Whole genomic DNA from tail snips was extracted using QiaGen DNEasy Blood and Tissue kits. We sent 1.5 µg of DNA per sample, in a minimum volume of 20 µL in 96-well plates, to Neogen (Lincoln, NE, USA) for genotyping on the MiniMUGA array [31].

2.4. Genetic Clustering

We took our MiniMUGA genotypes, and filtered down from the 10,656 genomic markers present on the autosomes and X-chromosome to only those that were informative amongst the founders of the DO population [31]. We further filtered these markers to a set of 874, which were diagnostic for a given founder in the context of the DO (Supplementary Materials, Data S1 and Data S2). We then utilized this marker set to determine the relative relatedness between each pair of DO mice in our population.
For each pair of animals, we assessed relatedness by scoring their sharing of minor alleles. Pairs of mice were scored as follows at each marker:
Major allele homozygous/major allele homozygous = 0;
Major allele homozygous/heterozygous = 0;
Major allele homozygous/minor allele homozygous = 0;
Heterozygous/heterozygous t = 1.2;
Het/Minor allele homozygous = 1;
Minor allele homozygous/minor allele homozygous = 2.
The final scores were subtracted from the maximum of 1748 (a score of ‘2′ at each of the 874 SNPs). In other words, we determined relatedness by assessing the likelihood of sharing rare (known) genotypes.
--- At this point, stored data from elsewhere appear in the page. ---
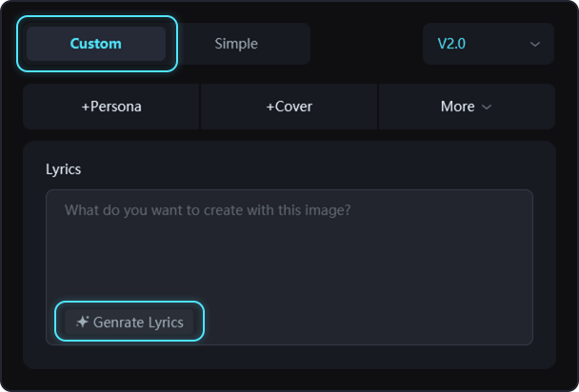Select the Custom tab
This screenshot has width=579, height=392.
click(96, 44)
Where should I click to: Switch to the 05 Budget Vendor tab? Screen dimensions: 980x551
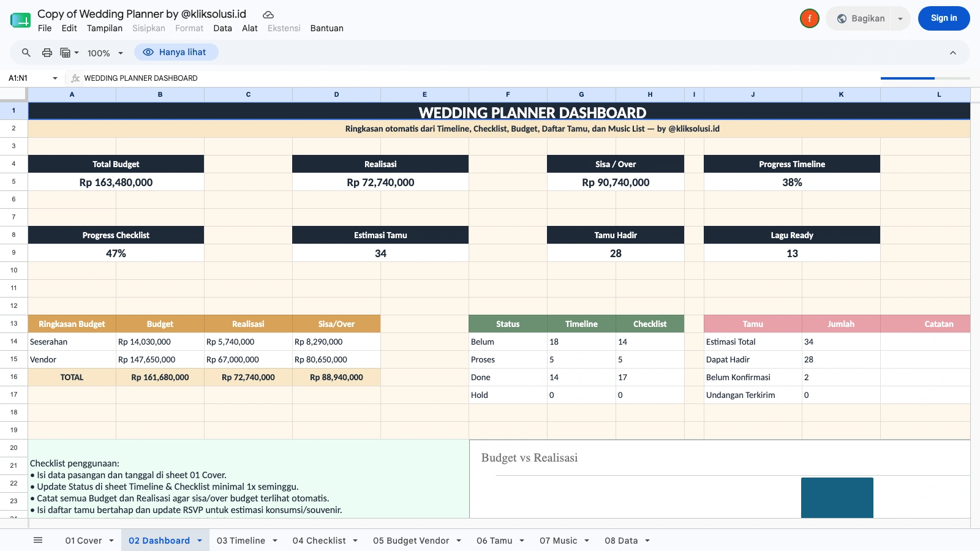pyautogui.click(x=411, y=541)
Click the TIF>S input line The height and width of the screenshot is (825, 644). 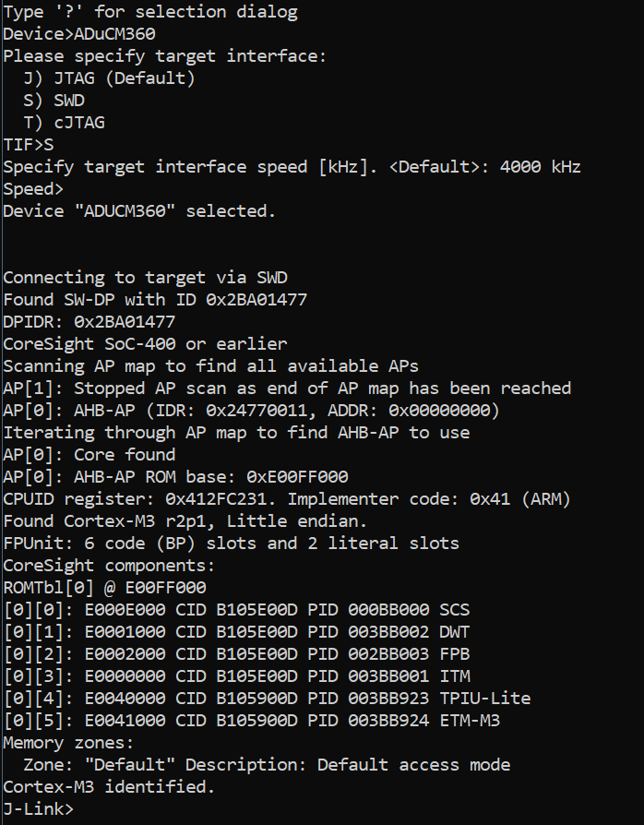point(28,145)
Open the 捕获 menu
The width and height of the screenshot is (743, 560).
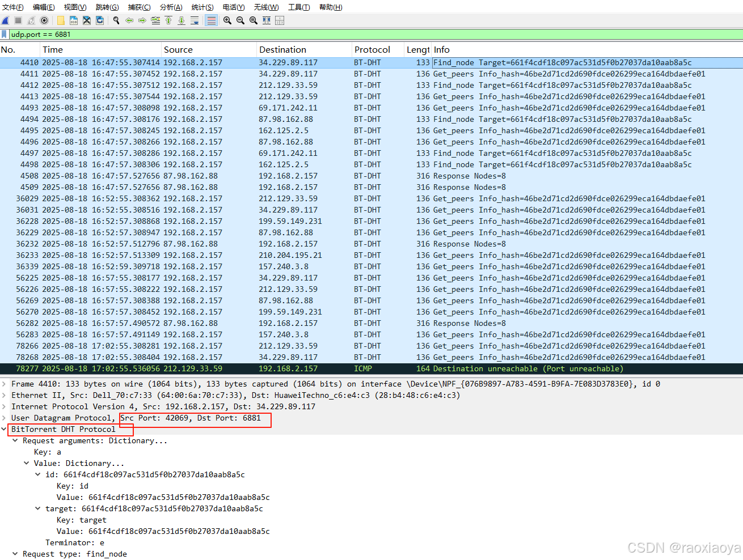click(140, 7)
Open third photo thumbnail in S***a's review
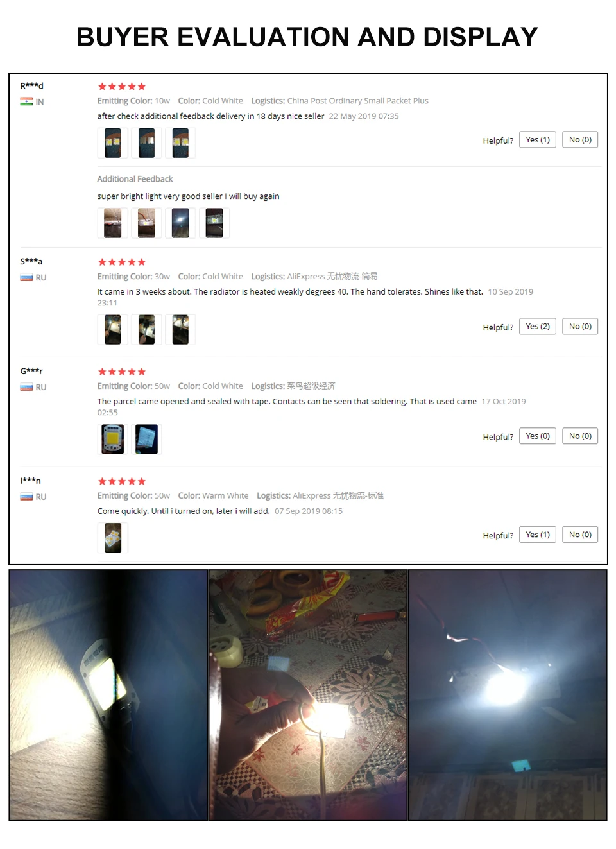This screenshot has width=616, height=849. (180, 329)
Orthogonally, we categorized each animal based on their mitochondrial and Y-chromosome haplotypes. We defined families as groups of mice which: (a) shared mitochondrial and Y-chromosome haplotypes, and (b) had a marker score of <500.

2.5. Vaccination

Diversity Outbred mice were immunized intramuscularly in the quadriceps, 25 µL per leg, with 5 µg in 50 µL of total PBS volume. The vaccine was composed of the SARS-CoV-2 spike protein and the RIBI Sigma adjuvant system (Sigma), and was prepared according to the manufacturer’s instructions. After 3 weeks of primary vaccination, DO mice again received the same vaccine described above. Three weeks after receiving a boost dose, blood was collected through submandibular bleeds. The collected blood was spun in serum separator tubes to obtain serum.

2.6. Virus Challenge

The mouse challenges were conducted under biosafety level 3 conditions (BSL-3) according to standard protocols at the University of North Carolina at Chapel Hill. Mice were sedated with 50 mg/kg of ketamine + 5 mg/kg of xylazine per mouse with Ketamine/Xylazine/PBS, which was administered through intraperitoneal injection. The mice were inoculated with 10,000 pfu of SARS-CoV-2 MA10 virus intranasally in a 50 µL total volume of PBS (Gibco) post-vaccination. Weight measurements were taken on days 0, 1, 2, 3 and 4. The mice were sacrificed on day 4 and the lungs were harvested for viral titer measurement.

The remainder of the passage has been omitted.